For years Harrietta Fuller’s entrance during a rehearsal always had created a little stir among the company. This one rose to give her a seat; that one made her a compliment; Sam Klein, the veteran director, patted her cheek and said: “You’re going to like this part, Miss Fuller. And they’re going to eat it up. You see.” The author bent over her in mingled nervousness and deference and admiration. The Young Thing who was to play the ingenue part said shyly: “Oh, Miss Fuller, may I tell you how happy I am to be playing with you? You’ve been my ideal, etc.”

And now Harrietta Fuller, in black velvet, was the least important person on the lot. No one was rude to her. Everyone was most kind, in fact. Kind! To Harrietta Fuller! She found that her face felt stiff and expressionless after long hours of waiting, waiting, and an elderly woman who was playing a minor part showed her how to overcome this by stretching her face, feature for feature, as a dancer goes through limbering exercises in the wings. The woman had been a trouper in the old days of one-night stands. Just before she stepped in front of the camera you saw her drawing down her face grotesquely, stretching her mouth to form an oval, dropping her jaw, twisting her lips to the right, to the left, rolling her eyes round and round. It was a perfect lesson in facial calisthenics, and Harrietta was thankful for it. Harrietta was interested in such things–interested in them, and grateful for what they taught her.

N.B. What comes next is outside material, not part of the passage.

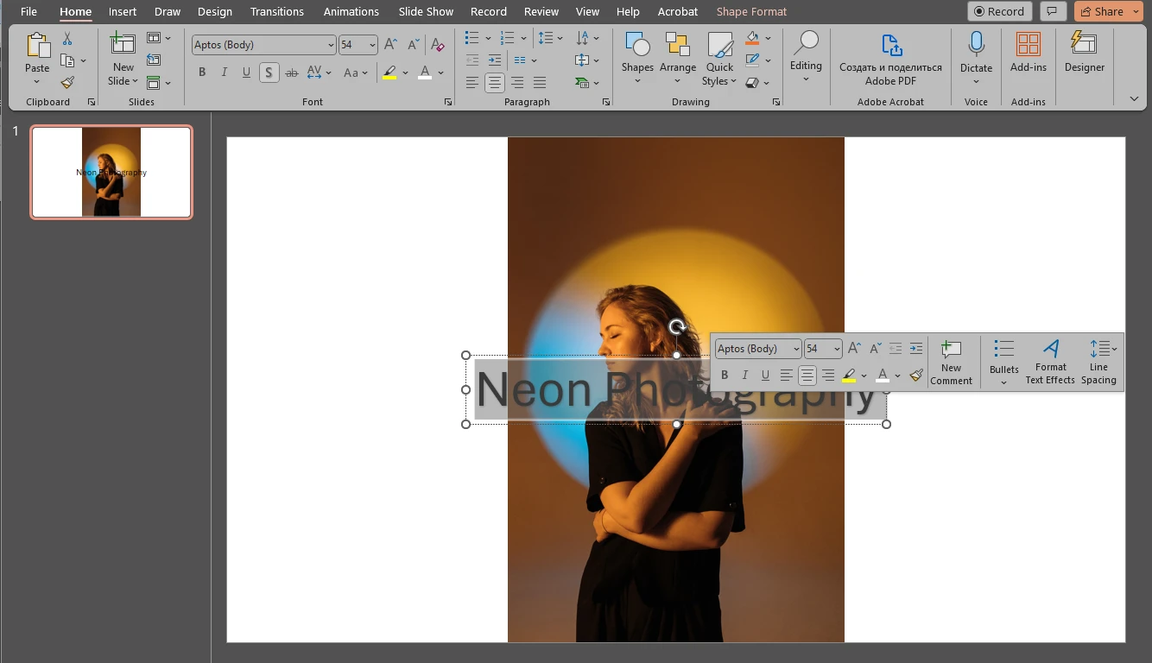Image resolution: width=1152 pixels, height=663 pixels.
Task: Expand the font size dropdown
Action: coord(370,44)
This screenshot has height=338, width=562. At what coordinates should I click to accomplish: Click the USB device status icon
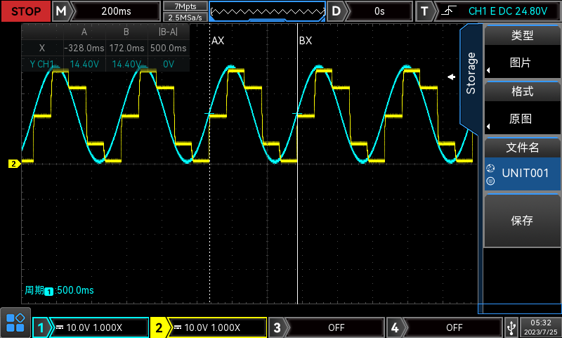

She told herself that she didn’t mind the stir that Lydia Lissome made when she was driven up in the morning in her great blue limousine with the two Japs sitting so straight and immobile in front, like twin Nipponese gods. But she did. She told herself she didn’t mind when the director said: “Miss Fuller, if you’ll just watch Miss Lissome work. She has perfect picture tempo.” But she did. The director was the new-fashioned kind, who spoke softly, rehearsed you almost privately, never bawled through a megaphone. A slim young man in a white shirt and flannel trousers and a pair of Harvard-looking glasses. Everybody was young. That was it! Not thirty, or thirty-two, or thirty-four, or thirty-seven, but young. Terribly, horribly, actually young. That was it.

Harrietta Fuller was too honest not to face this fact squarely. When she went to a Thursday-night dance at the Hollywood Hotel she found herself in a ballroom full of slim, pliant, corsetless young things of eighteen, nineteen, twenty. The men, with marcelled hair and slim feet and sunburnt faces, were mere boys. As juveniles on the stage they might have been earning seventy-five or one hundred or one hundred and fifty dollars a week. Here they owned estates, motor cars in fleets, power boats; had secretaries, valets, trainers. Their technique was perfect and simple. They knew their work. When they kissed a girl, or entered a room, or gazed after a woman, or killed a man in the presence of a woman (while working) they took off their hats. Turned slowly, and took off their hats. They were mannerly, too, outside working hours. They treated Harrietta with boyish politeness–when they noticed her at all.

“Oh, won’t you have this chair, Miss Fuller? I didn’t notice you were standing.”